Your assignment: Your reply should be one number: how many lines of the records below contain the string "with".

Given information:

==*==

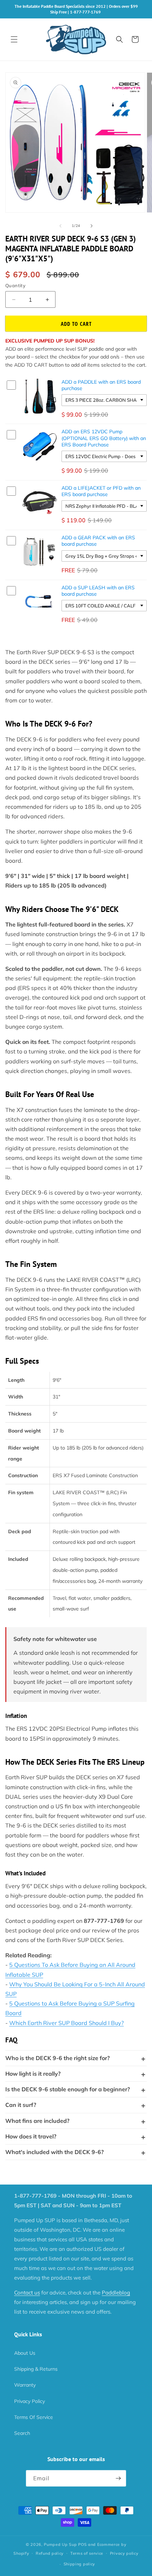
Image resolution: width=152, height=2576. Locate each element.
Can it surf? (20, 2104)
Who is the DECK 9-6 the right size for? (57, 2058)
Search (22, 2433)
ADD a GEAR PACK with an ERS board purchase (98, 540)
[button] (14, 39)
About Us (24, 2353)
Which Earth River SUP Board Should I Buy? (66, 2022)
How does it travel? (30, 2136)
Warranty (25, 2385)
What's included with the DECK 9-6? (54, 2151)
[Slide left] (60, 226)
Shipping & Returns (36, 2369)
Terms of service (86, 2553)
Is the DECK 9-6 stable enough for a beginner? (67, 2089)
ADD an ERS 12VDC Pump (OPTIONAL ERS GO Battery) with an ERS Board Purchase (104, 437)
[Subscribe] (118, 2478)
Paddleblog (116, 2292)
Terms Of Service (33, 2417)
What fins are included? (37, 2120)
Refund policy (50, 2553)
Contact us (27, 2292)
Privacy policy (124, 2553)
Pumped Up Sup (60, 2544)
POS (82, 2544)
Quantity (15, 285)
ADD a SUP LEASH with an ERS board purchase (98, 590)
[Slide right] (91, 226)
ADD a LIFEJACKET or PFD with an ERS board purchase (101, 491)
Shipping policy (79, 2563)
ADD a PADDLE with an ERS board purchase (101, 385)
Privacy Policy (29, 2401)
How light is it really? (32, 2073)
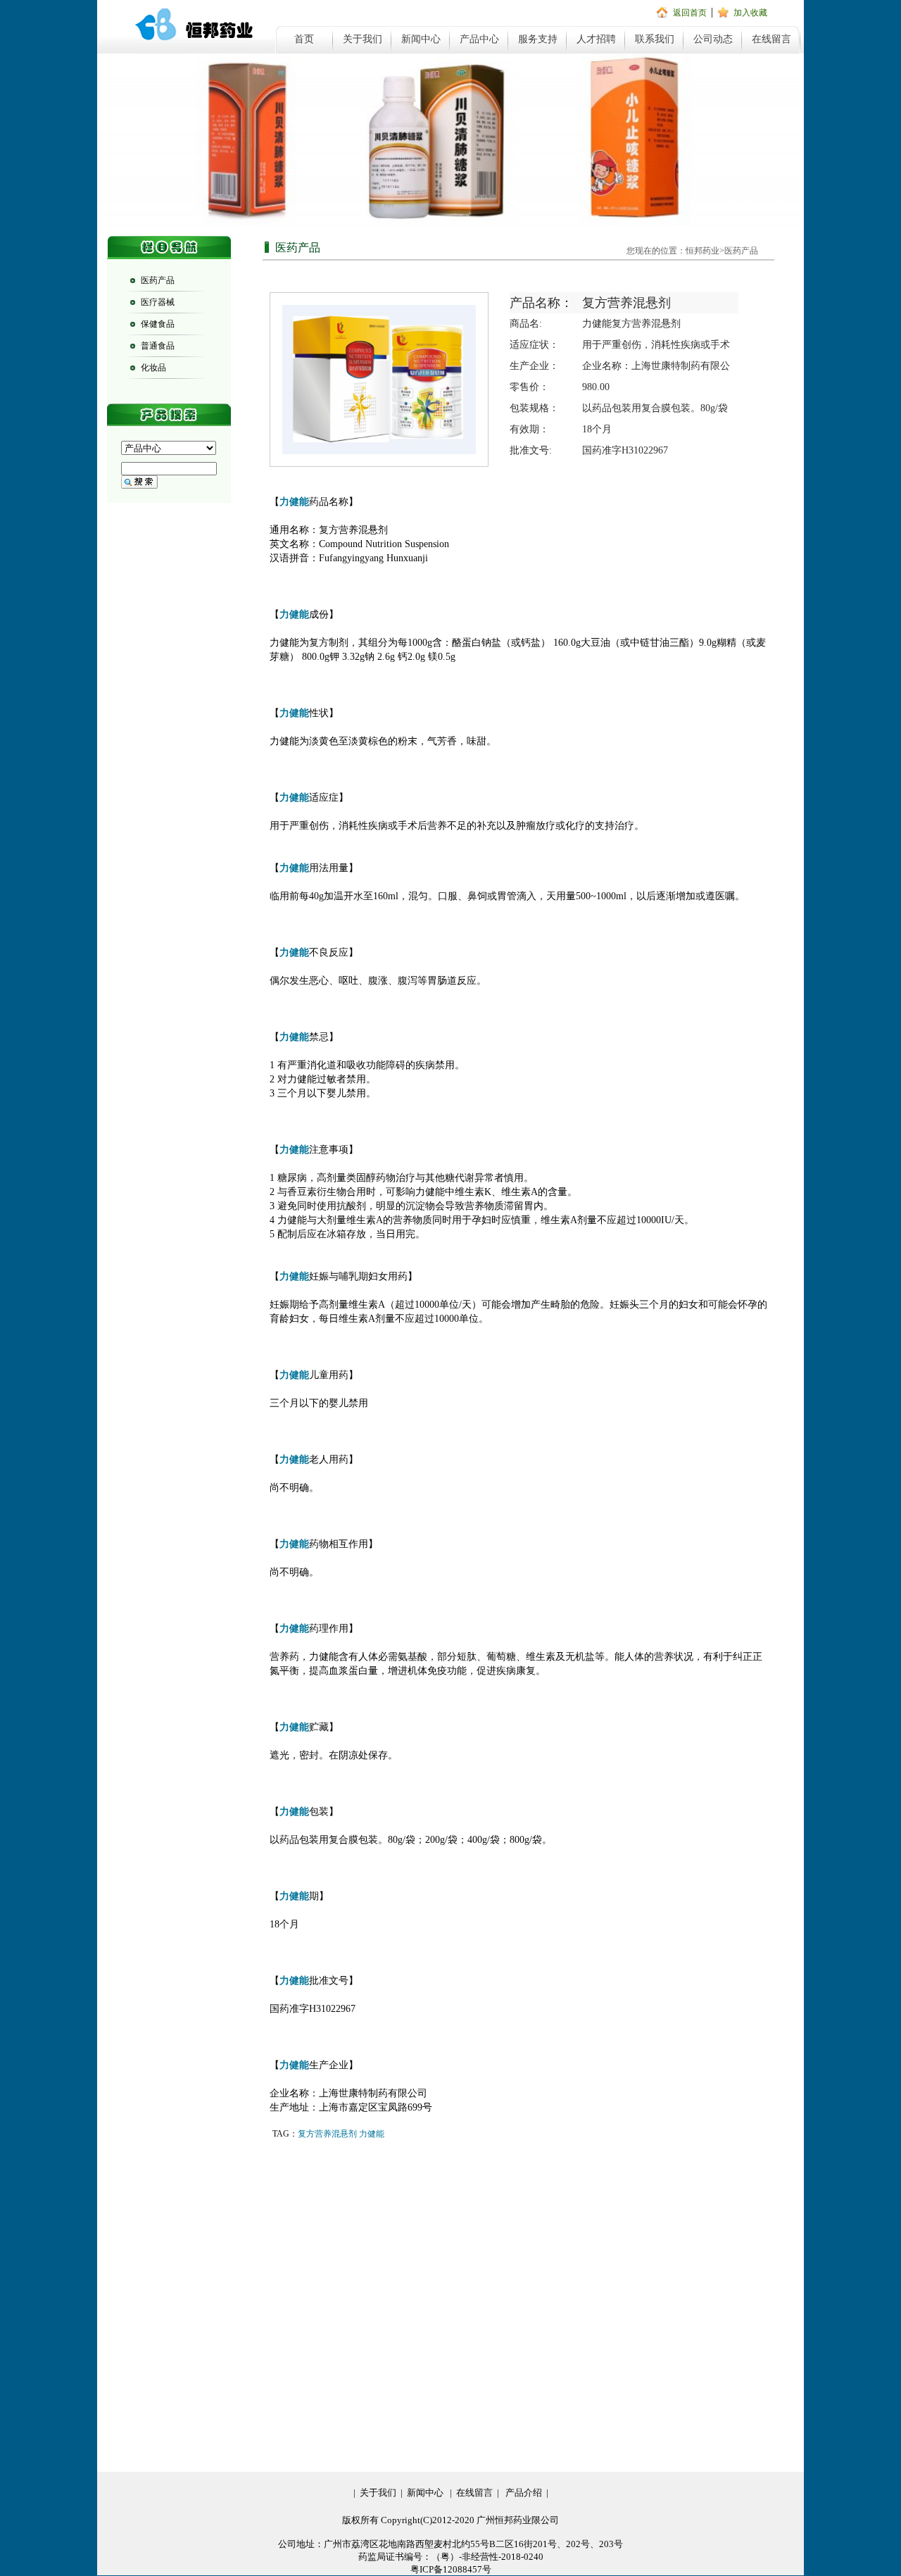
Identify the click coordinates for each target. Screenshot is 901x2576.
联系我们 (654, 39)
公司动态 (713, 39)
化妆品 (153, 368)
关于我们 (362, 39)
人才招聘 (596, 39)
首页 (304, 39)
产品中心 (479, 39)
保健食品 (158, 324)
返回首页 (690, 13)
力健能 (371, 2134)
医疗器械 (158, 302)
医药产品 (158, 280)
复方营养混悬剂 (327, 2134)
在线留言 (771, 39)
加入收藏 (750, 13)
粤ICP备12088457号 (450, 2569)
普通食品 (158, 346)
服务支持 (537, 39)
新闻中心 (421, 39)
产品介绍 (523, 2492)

==*==

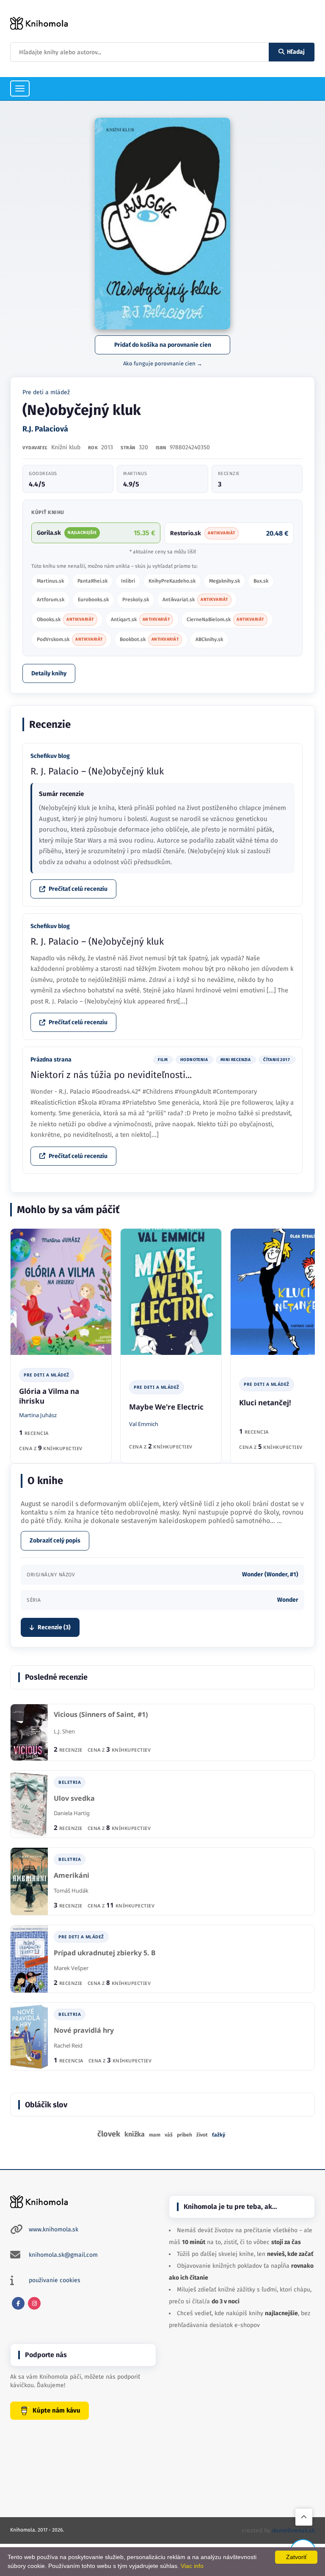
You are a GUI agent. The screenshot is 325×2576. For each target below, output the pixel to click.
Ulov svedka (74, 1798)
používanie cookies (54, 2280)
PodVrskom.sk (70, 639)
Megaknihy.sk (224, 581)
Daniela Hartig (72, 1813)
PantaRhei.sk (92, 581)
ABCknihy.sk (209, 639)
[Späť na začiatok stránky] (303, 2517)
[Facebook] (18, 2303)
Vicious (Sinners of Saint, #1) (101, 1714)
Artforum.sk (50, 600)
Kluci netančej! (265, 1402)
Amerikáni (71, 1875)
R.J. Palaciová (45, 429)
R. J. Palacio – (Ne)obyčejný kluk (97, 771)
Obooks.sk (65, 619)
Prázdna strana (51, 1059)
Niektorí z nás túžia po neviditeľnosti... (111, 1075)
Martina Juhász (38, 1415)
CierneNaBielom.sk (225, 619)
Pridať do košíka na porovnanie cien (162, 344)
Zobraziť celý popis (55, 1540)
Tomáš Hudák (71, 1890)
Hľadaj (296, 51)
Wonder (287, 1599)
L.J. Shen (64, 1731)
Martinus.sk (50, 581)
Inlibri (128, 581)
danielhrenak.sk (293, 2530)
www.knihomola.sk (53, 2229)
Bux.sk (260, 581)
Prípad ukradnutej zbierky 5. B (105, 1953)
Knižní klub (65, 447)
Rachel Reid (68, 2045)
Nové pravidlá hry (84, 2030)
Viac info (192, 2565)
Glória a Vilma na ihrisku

==*==

Answer to the exercise: 6